Helmuth Santler
Der Bürg mit dem Hundehalsband
Storys, Sketches und Satirisches
Ein E-Book vom Textmaker
ISBN: 978-3-84350-09-44
Erstellt mithilfe von Sigil 0.7.1., Wien, Mai 2013
Erweiterte Neuauflage erstellt mithilfe von Sigil 0.9.7., Wien, Jänner 2017
Überarbeitete Neuauflage erstellt mithilfe von Sigil 1.8.0., Wien, Jänner 2022
Cover: E. T. A. Hoffmann – Kapellmeister Kreisler, Gestaltung: Herbert Gruber, d.sign Gruber & Partner KG
Die Printausgabe dieses Titels ist erhältlich unter ISBN 978-3-945620-79-3.
peachsmack CC-BY-SA 2.0; Bearbeitung Textmaker
Sketches
Ort der Handlung der hier präsentierten vier Mikro-Komödien ist Wien, wo ich seit den 1980er-Jahren wohne. Das verwendete Idiom ist den hiesigen Gepflogenheiten abgeschaut; für besondere Härtefälle sind Übersetzungen in Form von Fußnoten eingefügt.

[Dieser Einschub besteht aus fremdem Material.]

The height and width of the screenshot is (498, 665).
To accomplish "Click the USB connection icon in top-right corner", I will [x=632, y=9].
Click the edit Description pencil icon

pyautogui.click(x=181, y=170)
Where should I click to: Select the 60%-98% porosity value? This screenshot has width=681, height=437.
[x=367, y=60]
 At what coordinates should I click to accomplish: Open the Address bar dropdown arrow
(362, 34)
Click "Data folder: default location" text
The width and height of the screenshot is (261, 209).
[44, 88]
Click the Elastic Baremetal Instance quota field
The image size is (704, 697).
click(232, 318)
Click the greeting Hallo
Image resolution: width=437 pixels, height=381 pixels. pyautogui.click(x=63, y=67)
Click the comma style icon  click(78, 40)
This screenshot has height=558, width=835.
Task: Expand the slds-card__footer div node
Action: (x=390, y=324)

Die Sachen sind allesamt schon einige Jahre alt. Heute würden manche Dialoge merklich anders klingen, denn in den drei Jahrzehnten, in denen Neudeutsch, Deutsch-Deutsch und Gemmabillaismus miteinander um die linguistische Vorherrschaft ringen, hat sich das Urwienerische auf eine vom Aussterben bedrohte Sprachart zurückentwickelt.
Beruhigungshinweis für alle, die mit dem Dialekt Schwierigkeiten haben: Alle übrigen Texte sind mit einer Ausnahme in ordentlichem Schriftdeutsch gehalten.
Blubbies im Establishment
Von oben ist ein ca. 25-jähriger Mann zu sehen. Er sitzt am Klo, in den Anblick nackter Mädchen in einem Pornoheft versunken, und masturbiert.

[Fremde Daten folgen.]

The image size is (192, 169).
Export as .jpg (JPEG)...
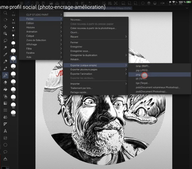[x=143, y=70]
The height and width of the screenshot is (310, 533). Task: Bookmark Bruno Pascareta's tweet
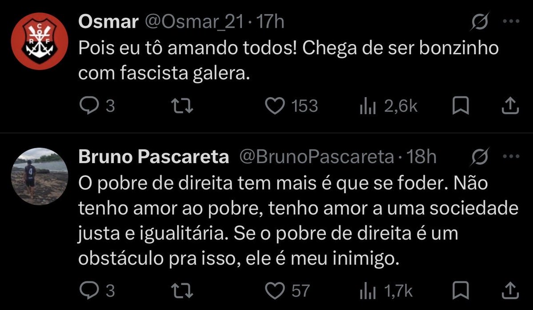coord(461,290)
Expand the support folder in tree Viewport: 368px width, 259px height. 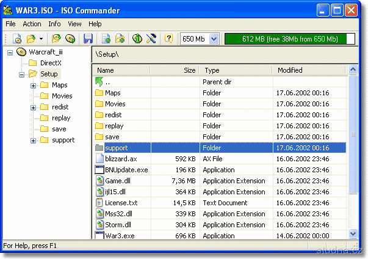[x=33, y=140]
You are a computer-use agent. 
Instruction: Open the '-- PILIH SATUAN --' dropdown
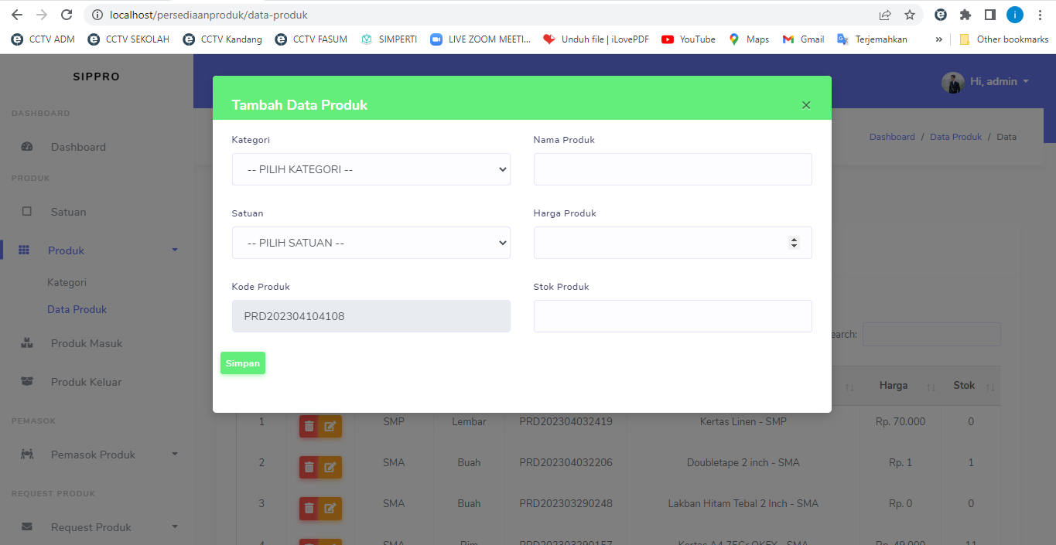[371, 242]
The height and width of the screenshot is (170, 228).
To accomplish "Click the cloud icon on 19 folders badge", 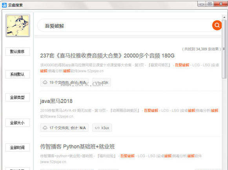I will click(45, 82).
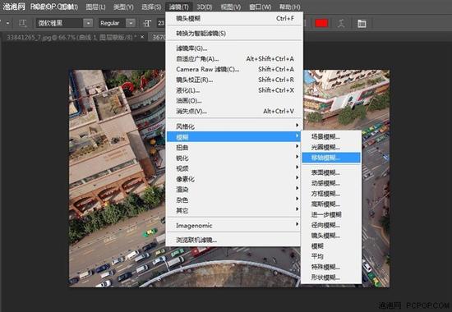
Task: Close the 33841265_7.jpg document tab
Action: 142,37

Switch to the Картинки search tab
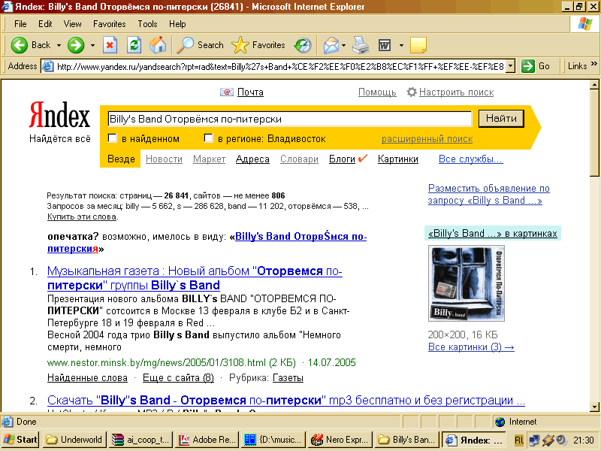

Vor der Klosetttüre tritt eine ca. 25-jährige Frau, in ein straightes Businesskostüm gekleidet, etwas verkrampft von einem Fuß auf den anderen.

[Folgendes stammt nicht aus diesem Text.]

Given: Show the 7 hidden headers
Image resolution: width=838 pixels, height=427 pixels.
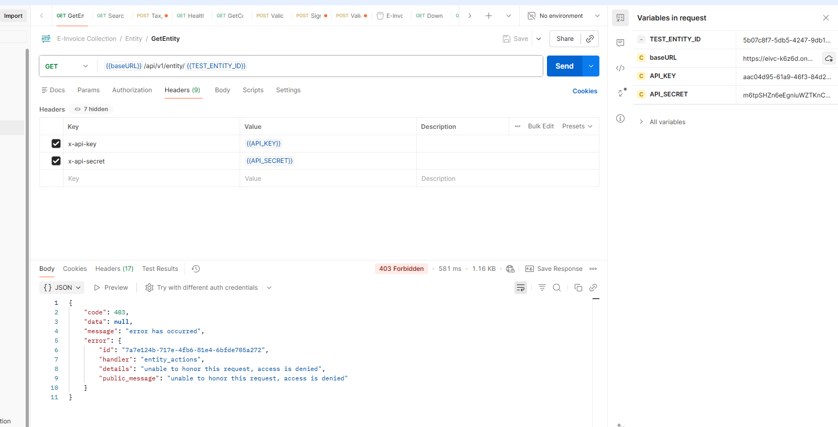Looking at the screenshot, I should tap(92, 109).
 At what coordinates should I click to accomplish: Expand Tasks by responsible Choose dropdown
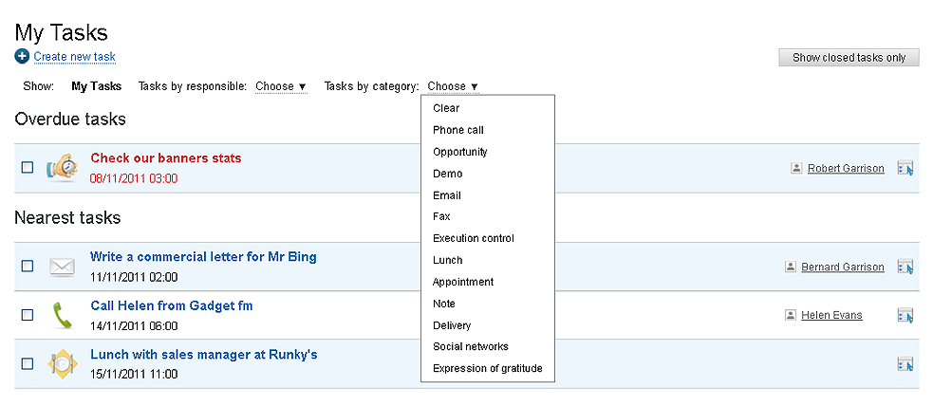pyautogui.click(x=281, y=86)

Anna (genannt Ann): Mach schon, i muaß total dringend. Außerdem hab i's sowieso eilig.
Richard (genannt Ritschi), gedämpft durch die Häusltür: I ... kumm ... eh glei.
Ritschis Gesicht frontal: es macht einen äußerst angespannten Eindruck.
Anns Gesicht frontal: zeigt denselben Ausdruck wie Ritschis.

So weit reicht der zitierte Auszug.